:: Instructions to follow ::
Copy exactly the lines of the data below that run from the line holding "Given: Open the hamburger menu" through the line holding "Screen dimensions: 1280x720", both ends included.

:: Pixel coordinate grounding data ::
>>>>

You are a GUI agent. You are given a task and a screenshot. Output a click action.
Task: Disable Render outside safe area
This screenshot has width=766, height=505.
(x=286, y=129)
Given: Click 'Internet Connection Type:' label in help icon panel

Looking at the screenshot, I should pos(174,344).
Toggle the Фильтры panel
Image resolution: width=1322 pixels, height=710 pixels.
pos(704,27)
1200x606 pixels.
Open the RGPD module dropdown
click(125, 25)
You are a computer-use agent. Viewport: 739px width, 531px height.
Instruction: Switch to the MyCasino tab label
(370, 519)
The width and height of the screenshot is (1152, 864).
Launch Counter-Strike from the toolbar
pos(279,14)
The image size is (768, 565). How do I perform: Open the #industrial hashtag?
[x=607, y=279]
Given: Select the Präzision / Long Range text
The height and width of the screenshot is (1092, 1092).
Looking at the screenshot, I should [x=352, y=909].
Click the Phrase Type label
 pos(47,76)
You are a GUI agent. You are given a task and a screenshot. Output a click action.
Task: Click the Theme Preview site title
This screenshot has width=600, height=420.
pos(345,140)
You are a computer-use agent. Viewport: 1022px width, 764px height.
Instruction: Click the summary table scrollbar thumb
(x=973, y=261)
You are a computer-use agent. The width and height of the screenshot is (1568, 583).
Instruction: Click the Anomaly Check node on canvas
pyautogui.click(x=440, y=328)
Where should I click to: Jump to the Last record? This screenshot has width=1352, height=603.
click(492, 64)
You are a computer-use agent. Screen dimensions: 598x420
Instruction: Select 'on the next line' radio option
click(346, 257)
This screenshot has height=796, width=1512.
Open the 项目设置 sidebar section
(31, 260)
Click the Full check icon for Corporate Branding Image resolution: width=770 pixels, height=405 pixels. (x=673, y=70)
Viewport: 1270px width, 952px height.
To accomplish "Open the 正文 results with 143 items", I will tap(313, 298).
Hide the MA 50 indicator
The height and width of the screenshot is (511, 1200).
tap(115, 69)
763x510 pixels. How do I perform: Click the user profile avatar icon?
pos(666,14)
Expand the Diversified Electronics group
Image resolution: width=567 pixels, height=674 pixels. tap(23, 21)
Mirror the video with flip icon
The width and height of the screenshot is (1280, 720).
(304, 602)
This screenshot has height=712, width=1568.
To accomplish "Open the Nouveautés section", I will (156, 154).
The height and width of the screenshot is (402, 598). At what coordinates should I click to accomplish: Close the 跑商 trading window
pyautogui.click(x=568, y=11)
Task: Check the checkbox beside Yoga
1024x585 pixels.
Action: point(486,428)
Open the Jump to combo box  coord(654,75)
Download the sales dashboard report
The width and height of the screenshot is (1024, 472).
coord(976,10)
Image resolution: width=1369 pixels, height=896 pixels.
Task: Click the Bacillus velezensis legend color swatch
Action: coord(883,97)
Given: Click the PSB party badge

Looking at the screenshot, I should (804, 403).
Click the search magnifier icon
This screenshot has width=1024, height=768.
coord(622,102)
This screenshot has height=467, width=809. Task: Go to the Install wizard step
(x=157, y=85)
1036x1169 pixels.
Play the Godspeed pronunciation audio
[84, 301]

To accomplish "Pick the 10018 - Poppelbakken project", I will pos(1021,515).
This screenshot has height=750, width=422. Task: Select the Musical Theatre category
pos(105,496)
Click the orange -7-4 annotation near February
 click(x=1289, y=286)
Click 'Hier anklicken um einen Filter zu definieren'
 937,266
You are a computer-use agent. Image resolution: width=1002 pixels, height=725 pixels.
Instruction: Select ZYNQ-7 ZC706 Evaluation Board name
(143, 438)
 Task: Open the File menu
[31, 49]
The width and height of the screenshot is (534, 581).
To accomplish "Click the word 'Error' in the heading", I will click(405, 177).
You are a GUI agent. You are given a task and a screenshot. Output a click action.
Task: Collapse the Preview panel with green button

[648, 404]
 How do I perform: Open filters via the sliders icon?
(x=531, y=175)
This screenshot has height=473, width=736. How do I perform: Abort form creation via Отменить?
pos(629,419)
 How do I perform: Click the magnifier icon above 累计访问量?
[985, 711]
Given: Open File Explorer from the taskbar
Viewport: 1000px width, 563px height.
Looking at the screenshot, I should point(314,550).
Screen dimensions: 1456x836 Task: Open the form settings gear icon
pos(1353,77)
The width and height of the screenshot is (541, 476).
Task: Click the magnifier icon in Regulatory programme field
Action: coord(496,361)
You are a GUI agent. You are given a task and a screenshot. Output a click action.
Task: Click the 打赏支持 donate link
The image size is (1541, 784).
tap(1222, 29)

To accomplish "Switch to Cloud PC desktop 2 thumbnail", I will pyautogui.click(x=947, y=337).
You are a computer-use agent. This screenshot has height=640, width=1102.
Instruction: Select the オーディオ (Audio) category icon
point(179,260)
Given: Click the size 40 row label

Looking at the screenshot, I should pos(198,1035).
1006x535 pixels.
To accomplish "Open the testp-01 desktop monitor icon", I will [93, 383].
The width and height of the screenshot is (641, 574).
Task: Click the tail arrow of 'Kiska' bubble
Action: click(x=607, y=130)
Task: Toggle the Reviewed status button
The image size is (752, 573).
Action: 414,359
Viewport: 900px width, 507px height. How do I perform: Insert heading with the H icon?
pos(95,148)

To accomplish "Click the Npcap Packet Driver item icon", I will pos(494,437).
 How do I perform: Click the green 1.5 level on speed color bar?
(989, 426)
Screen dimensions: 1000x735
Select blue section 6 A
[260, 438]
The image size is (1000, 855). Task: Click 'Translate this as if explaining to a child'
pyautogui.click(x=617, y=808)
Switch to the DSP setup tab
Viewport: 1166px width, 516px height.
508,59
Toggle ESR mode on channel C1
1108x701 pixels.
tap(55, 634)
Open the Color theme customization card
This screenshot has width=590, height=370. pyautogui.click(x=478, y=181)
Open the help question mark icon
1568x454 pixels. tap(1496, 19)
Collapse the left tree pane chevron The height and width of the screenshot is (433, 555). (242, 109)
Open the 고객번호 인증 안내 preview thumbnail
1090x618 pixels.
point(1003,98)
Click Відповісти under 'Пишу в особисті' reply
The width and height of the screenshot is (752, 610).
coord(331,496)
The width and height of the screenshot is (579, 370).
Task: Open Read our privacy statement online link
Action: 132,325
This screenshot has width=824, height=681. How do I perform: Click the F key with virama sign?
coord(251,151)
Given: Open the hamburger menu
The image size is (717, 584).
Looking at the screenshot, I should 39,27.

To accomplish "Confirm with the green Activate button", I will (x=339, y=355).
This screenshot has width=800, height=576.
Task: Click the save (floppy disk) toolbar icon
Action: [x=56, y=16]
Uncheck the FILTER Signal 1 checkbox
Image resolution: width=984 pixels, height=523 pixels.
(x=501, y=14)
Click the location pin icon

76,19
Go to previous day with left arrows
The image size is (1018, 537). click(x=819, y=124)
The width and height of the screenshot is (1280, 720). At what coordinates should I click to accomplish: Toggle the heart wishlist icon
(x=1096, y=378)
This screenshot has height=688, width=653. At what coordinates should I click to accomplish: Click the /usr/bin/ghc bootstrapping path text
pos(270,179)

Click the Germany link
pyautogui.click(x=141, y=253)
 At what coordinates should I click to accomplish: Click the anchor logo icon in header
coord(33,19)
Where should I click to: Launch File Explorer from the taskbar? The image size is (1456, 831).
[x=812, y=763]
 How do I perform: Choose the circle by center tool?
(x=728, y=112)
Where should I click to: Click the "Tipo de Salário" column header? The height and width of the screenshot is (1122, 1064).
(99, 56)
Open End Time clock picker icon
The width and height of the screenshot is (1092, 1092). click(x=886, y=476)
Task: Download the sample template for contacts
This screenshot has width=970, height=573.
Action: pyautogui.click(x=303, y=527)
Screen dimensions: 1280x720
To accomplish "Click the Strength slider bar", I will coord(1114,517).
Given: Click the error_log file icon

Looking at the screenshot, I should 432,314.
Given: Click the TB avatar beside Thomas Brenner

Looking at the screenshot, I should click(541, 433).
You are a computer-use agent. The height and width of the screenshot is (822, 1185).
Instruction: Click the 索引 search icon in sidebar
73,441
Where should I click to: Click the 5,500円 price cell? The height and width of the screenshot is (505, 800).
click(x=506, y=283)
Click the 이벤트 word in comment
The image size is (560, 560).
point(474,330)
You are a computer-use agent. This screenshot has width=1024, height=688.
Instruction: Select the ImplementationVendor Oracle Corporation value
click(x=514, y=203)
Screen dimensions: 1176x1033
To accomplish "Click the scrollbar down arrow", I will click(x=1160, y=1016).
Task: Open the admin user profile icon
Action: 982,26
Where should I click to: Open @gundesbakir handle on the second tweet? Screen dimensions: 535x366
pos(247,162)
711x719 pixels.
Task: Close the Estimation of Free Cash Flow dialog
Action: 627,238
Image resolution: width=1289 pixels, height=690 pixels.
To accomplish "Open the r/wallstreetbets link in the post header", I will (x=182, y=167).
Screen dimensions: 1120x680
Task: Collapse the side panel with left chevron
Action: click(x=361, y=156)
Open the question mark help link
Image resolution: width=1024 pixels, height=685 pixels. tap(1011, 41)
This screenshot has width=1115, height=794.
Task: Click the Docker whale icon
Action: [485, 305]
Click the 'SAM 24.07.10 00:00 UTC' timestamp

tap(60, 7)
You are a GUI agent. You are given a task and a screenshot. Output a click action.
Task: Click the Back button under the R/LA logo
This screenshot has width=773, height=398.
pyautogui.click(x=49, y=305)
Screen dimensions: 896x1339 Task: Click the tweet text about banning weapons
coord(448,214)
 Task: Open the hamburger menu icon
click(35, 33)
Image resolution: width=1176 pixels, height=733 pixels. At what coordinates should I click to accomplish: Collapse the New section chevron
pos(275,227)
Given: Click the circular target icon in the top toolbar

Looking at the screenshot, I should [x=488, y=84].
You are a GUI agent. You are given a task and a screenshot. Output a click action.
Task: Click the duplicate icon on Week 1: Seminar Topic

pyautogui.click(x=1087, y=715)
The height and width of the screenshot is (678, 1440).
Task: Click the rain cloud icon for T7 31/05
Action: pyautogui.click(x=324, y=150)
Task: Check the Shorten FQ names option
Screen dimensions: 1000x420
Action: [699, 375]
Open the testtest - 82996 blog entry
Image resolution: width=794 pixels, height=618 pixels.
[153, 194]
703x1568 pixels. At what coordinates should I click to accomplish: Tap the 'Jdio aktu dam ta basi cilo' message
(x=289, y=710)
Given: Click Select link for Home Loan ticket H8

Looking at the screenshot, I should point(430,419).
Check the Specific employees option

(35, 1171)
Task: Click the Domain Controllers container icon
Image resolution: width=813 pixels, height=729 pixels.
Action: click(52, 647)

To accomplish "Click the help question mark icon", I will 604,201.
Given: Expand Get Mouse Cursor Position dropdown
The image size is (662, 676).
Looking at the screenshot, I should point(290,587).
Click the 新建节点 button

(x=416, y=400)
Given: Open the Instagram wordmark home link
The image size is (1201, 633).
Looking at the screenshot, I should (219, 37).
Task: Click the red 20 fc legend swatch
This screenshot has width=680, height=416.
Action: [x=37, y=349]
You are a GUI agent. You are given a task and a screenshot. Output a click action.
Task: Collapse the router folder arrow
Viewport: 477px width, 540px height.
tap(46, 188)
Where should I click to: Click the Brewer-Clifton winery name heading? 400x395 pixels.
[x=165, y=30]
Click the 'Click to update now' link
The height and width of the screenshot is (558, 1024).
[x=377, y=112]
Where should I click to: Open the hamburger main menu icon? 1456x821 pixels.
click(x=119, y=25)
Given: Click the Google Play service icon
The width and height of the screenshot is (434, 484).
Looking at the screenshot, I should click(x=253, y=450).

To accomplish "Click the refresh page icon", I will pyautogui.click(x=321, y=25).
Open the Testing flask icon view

<<<<

:: Completed exercise ::
Given: Open the hamburger menu
The image size is (717, 584).
Looking at the screenshot, I should 39,27.

To accomplish "Confirm with the green Activate button", I will (x=339, y=355).
This screenshot has width=800, height=576.
Task: Click the save (floppy disk) toolbar icon
Action: [x=56, y=16]
Uncheck the FILTER Signal 1 checkbox
Image resolution: width=984 pixels, height=523 pixels.
(x=501, y=14)
Click the location pin icon

76,19
Go to previous day with left arrows
The image size is (1018, 537). click(x=819, y=124)
The width and height of the screenshot is (1280, 720). At what coordinates should I click to accomplish: Toggle the heart wishlist icon
(x=1096, y=378)
This screenshot has height=688, width=653. At what coordinates should I click to accomplish: Click the /usr/bin/ghc bootstrapping path text
pos(270,179)

Click the Germany link
pyautogui.click(x=141, y=253)
 At what coordinates should I click to accomplish: Click the anchor logo icon in header
coord(33,19)
Where should I click to: Launch File Explorer from the taskbar? The image size is (1456, 831).
[x=812, y=763]
 How do I perform: Choose the circle by center tool?
(x=728, y=112)
Where should I click to: Click the "Tipo de Salário" column header? The height and width of the screenshot is (1122, 1064).
(99, 56)
Open End Time clock picker icon
The width and height of the screenshot is (1092, 1092). click(x=886, y=476)
Task: Download the sample template for contacts
This screenshot has width=970, height=573.
Action: pyautogui.click(x=303, y=527)
Screen dimensions: 1280x720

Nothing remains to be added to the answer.